In 2021, for example, the school welcomed Afghan refugees with high needs and little English. Extra funding was not attached. Money did eventually come through when the refugees had long since been rehoused in another part of the country. The reality of frontline provision really is that random.
How will this chancellor’s review affect the budget, I wondered, only to be faced with Orwellian newspeak in an official document. The Department for Education would be “supporting schools [to] find the first one percentage point of the teacher and support staff pay awards,” it said. In plain English, that means pay rises will not be fully funded and schools will need to decide who to lose, since pay is the vast majority of their budget.

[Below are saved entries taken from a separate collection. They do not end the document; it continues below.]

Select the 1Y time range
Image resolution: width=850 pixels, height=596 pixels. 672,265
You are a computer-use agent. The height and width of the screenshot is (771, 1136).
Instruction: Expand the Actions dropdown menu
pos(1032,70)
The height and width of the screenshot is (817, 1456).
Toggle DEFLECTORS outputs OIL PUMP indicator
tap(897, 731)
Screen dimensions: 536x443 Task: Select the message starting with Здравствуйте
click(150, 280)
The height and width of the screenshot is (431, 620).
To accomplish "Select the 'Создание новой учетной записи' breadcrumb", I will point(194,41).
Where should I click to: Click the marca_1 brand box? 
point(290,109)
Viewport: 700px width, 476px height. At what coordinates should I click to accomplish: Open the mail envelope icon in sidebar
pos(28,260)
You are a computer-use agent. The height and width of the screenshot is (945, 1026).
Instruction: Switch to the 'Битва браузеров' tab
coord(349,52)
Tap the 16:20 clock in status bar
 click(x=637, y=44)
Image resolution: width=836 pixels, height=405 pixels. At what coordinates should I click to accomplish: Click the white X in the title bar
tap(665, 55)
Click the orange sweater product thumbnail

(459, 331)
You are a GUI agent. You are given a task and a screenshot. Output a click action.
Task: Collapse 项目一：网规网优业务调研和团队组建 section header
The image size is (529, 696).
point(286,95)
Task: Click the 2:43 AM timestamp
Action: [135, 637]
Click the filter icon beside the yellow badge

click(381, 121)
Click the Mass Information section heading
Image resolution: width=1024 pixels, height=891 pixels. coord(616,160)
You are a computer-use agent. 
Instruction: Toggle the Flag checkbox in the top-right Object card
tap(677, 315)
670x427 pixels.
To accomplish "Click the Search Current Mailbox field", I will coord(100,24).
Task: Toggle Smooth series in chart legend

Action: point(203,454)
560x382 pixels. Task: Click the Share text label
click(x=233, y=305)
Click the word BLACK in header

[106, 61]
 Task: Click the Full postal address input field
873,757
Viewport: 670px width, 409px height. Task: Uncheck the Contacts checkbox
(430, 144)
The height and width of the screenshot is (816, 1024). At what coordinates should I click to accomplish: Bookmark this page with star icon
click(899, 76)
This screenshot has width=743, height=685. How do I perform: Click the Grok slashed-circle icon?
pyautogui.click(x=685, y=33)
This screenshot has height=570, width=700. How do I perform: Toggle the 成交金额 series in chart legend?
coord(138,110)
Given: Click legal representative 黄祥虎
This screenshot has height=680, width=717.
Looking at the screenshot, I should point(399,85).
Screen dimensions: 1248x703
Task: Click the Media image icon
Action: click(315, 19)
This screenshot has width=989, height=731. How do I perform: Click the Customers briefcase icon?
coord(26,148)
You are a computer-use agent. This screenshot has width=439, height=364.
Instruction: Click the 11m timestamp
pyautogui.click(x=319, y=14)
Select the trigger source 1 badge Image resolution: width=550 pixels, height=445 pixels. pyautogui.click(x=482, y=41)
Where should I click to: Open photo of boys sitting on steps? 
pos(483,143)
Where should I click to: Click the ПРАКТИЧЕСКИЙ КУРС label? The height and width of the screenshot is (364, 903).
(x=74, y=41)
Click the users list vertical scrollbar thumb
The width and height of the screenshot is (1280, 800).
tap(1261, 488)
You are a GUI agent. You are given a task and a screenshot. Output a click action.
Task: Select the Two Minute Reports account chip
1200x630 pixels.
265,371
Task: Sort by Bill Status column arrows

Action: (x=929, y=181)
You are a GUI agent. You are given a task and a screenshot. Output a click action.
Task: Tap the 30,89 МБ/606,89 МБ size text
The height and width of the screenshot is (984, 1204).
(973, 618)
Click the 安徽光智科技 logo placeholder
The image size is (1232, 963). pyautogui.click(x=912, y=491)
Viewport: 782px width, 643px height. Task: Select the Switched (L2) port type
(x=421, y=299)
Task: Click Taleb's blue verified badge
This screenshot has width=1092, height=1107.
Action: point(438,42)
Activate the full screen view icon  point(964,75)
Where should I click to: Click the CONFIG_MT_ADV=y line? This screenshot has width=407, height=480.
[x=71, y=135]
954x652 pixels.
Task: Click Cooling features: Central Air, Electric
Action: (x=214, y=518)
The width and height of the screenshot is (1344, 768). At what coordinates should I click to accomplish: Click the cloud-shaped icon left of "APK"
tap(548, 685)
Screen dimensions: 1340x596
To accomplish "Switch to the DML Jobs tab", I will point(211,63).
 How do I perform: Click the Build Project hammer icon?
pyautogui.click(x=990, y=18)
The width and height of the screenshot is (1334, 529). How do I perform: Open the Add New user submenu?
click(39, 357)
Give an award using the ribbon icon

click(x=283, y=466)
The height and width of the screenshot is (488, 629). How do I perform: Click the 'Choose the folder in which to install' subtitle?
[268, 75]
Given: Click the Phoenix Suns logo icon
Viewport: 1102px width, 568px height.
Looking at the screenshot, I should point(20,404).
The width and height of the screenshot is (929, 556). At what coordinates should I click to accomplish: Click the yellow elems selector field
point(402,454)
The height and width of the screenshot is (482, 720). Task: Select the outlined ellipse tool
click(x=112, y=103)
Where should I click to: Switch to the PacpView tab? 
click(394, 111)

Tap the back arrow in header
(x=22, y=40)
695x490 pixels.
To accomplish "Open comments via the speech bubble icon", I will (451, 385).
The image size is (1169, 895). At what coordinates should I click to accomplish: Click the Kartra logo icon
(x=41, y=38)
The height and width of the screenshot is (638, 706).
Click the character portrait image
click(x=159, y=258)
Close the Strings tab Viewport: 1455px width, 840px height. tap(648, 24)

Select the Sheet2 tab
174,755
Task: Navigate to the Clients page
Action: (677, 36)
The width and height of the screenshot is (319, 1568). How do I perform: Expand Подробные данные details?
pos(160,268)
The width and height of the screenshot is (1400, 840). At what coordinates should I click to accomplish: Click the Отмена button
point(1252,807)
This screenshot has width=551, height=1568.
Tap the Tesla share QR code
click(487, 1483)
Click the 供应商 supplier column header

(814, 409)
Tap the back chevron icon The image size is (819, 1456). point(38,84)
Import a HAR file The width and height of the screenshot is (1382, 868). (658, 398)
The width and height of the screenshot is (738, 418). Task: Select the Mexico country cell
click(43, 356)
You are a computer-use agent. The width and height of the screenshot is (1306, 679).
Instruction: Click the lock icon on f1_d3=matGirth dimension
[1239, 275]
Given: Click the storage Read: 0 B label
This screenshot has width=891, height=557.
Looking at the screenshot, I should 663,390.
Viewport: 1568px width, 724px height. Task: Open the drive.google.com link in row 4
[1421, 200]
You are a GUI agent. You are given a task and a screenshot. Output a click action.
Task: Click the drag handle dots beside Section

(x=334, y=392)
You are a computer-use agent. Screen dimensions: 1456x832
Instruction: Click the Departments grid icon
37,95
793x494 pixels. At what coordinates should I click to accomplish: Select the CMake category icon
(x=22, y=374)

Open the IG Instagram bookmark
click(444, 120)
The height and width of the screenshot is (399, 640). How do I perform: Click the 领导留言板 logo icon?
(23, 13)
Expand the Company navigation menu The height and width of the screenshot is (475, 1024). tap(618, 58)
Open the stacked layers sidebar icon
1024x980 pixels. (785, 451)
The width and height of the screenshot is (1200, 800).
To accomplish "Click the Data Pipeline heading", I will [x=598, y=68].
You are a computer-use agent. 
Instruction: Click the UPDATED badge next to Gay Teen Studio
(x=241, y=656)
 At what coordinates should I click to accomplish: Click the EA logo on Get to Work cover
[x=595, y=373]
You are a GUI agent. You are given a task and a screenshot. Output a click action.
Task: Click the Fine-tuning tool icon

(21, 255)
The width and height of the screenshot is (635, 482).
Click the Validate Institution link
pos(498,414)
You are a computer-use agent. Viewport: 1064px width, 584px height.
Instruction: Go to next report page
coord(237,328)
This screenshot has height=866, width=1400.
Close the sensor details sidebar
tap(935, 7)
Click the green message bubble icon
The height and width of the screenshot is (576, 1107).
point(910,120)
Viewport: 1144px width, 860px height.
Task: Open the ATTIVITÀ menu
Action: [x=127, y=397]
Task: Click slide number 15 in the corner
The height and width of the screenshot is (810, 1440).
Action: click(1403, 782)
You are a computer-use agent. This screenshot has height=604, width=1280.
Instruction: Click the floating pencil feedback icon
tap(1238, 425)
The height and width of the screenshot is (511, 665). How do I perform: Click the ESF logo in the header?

Most of us approach spending announcements as citizens and thus have entirely different expectations from economists or public services providers. We simply want to know whether our encounters with the state — from bin collections to getting a passport to vital education and health needs — will exude quality and value for money.
Generally, we expect more from services than providers can offer at the price we want to pay for them, though we are quite happy for others to fork out. This is where the productivity improvements I find irksome as a provider are essential to me as a citizen. Had public sector productivity not fallen 4.6 per cent since 2019, better services would be possible without extra taxation.
The economist inside me knows that Reeves has political constraints. As a provider, I understand the need for efficiency. And as a citizen, I know I cannot expect others to fund the services I use. Yet I still find myself conflicted.
Many of us have similarly complex relationships with the state. Without a rapid and persistent improvement in Britain’s economic performance, no government we elect will have the resources to satisfy all our desires in the years ahead. Labour has its work cut out.